(TASK PROMPT)
Nothing but the lines from the one with "Click the 'their computer' heading line" through the end of the data should be set down, each exactly as written, and no picture should be included.

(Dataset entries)
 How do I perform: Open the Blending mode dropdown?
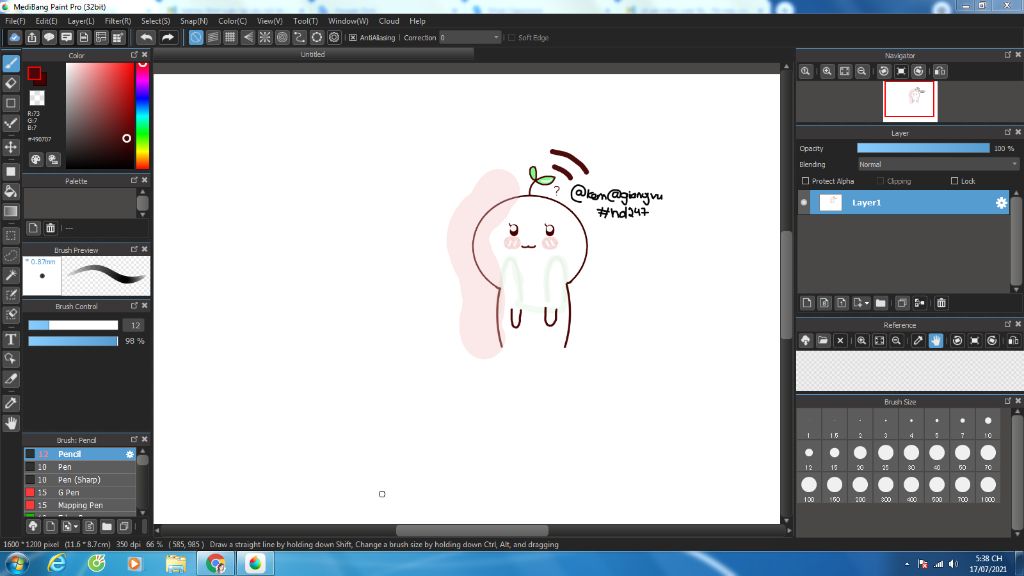937,164
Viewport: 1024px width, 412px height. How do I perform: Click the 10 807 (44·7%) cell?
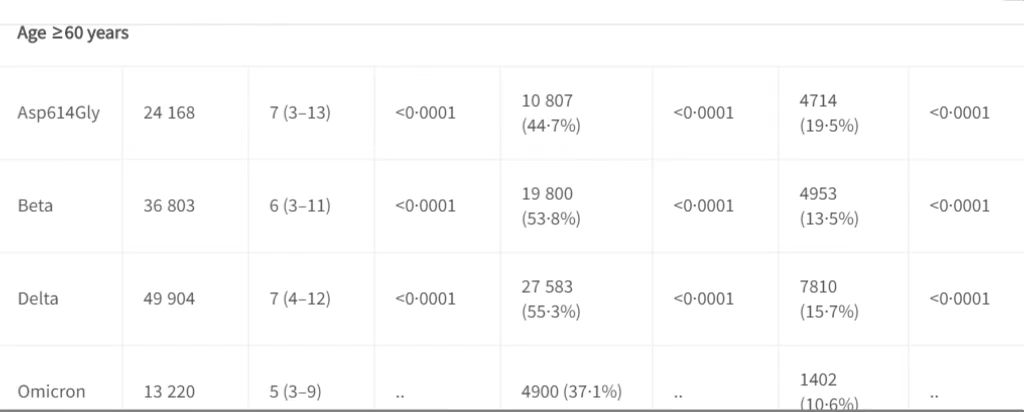coord(551,113)
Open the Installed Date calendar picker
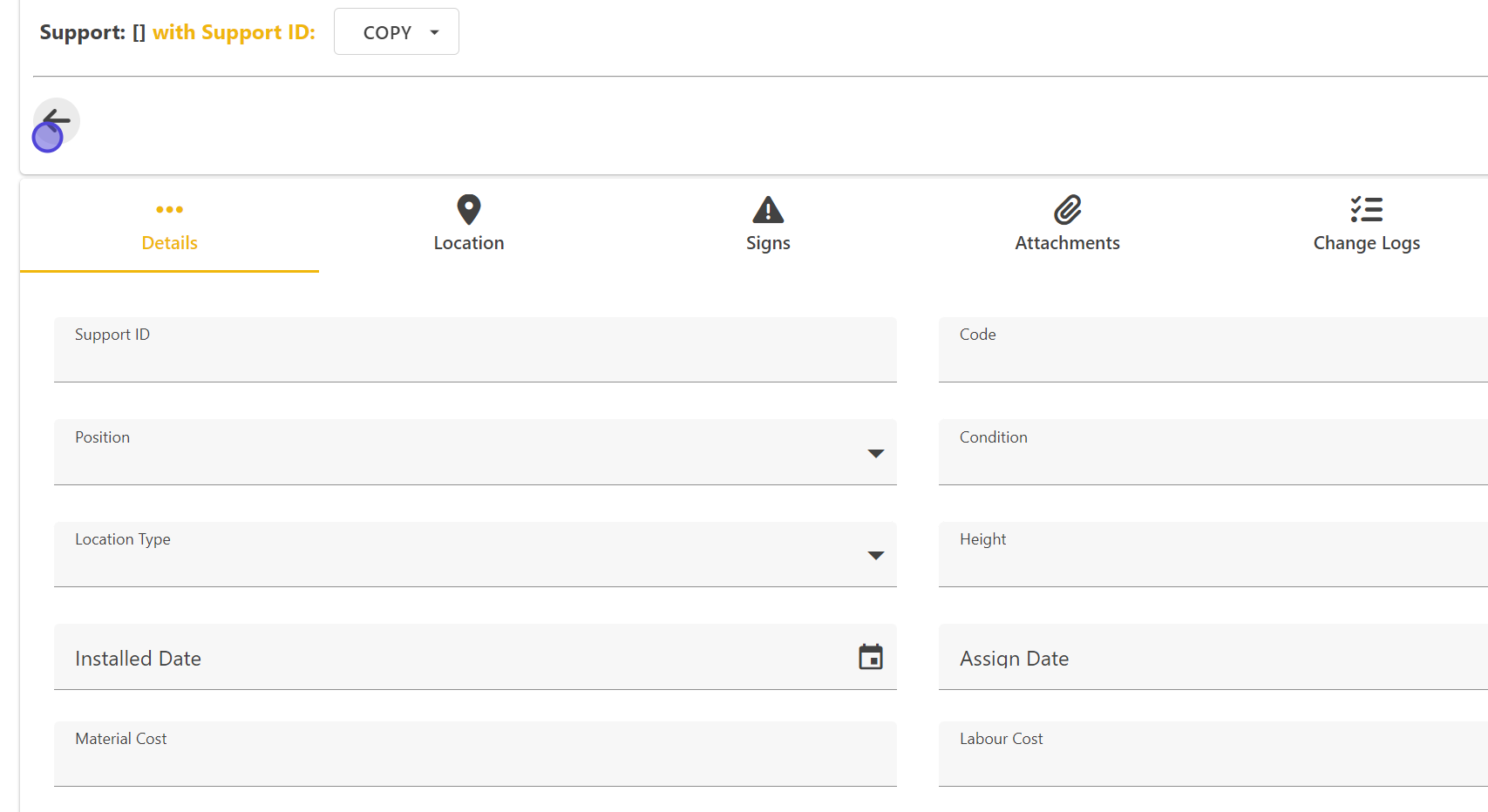Viewport: 1488px width, 812px height. (870, 657)
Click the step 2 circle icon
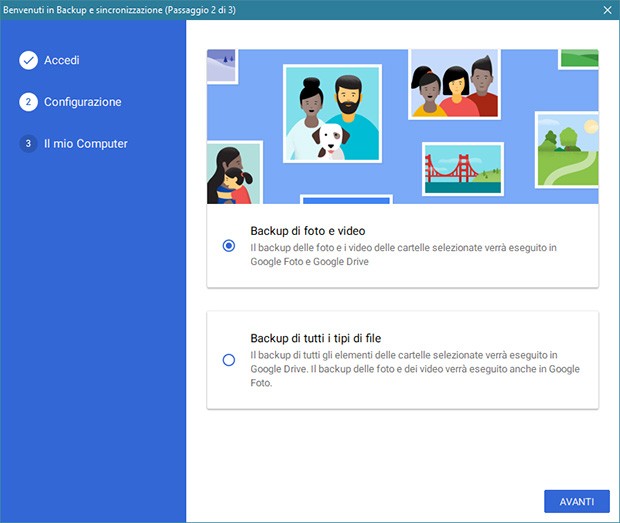Viewport: 620px width, 523px height. pos(28,102)
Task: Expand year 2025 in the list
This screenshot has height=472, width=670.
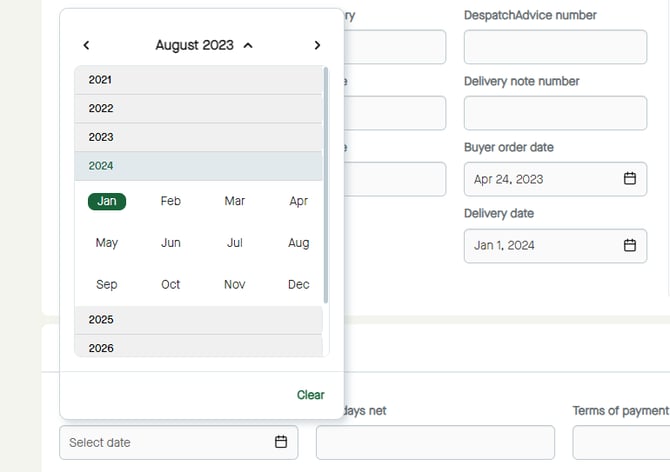Action: 198,320
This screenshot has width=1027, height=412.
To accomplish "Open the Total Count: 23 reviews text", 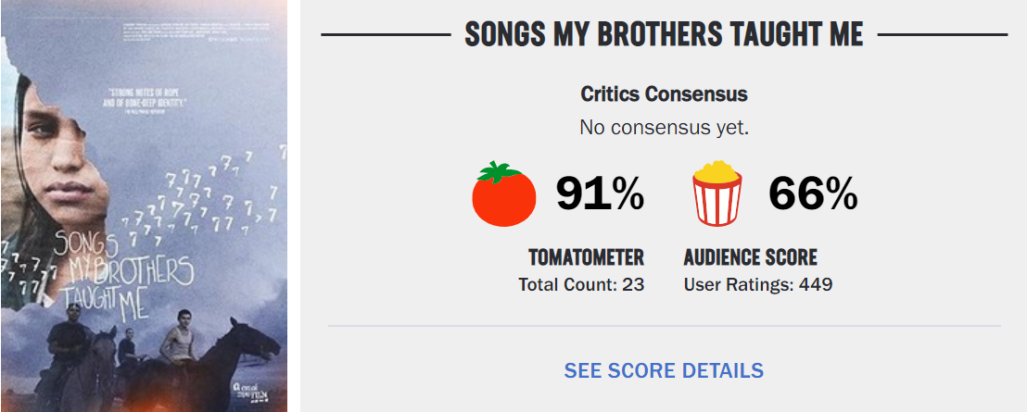I will click(x=582, y=285).
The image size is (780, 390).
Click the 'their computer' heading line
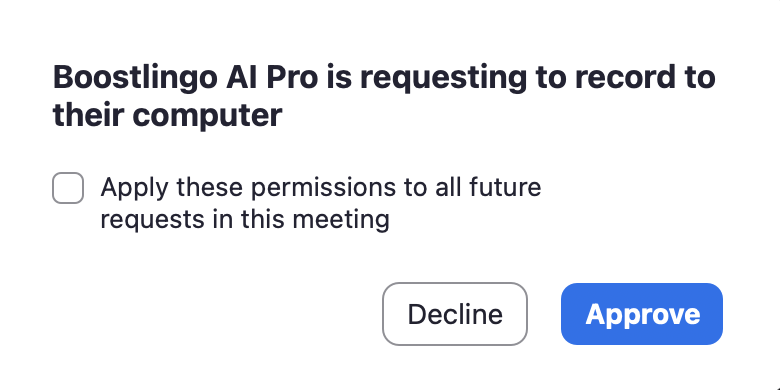(168, 115)
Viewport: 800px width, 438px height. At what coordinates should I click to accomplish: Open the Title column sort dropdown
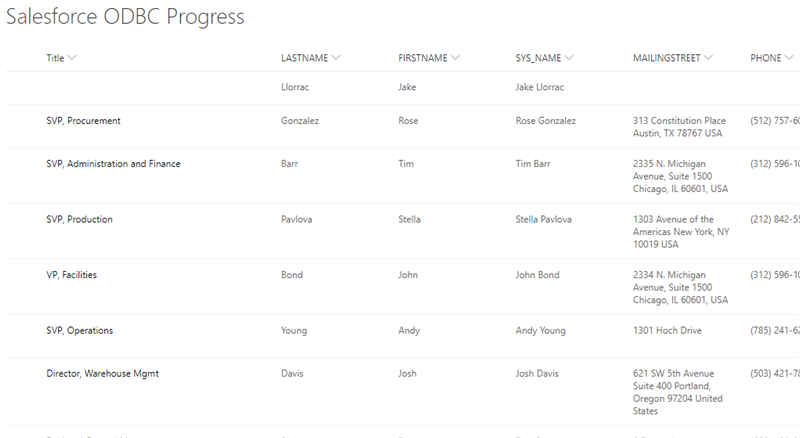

(OUTPUT OF THE EXERCISE)
Click the 'their computer' heading line
(168, 115)
Viewport: 800px width, 438px height. At what coordinates should I click to accomplish: Open the Title column sort dropdown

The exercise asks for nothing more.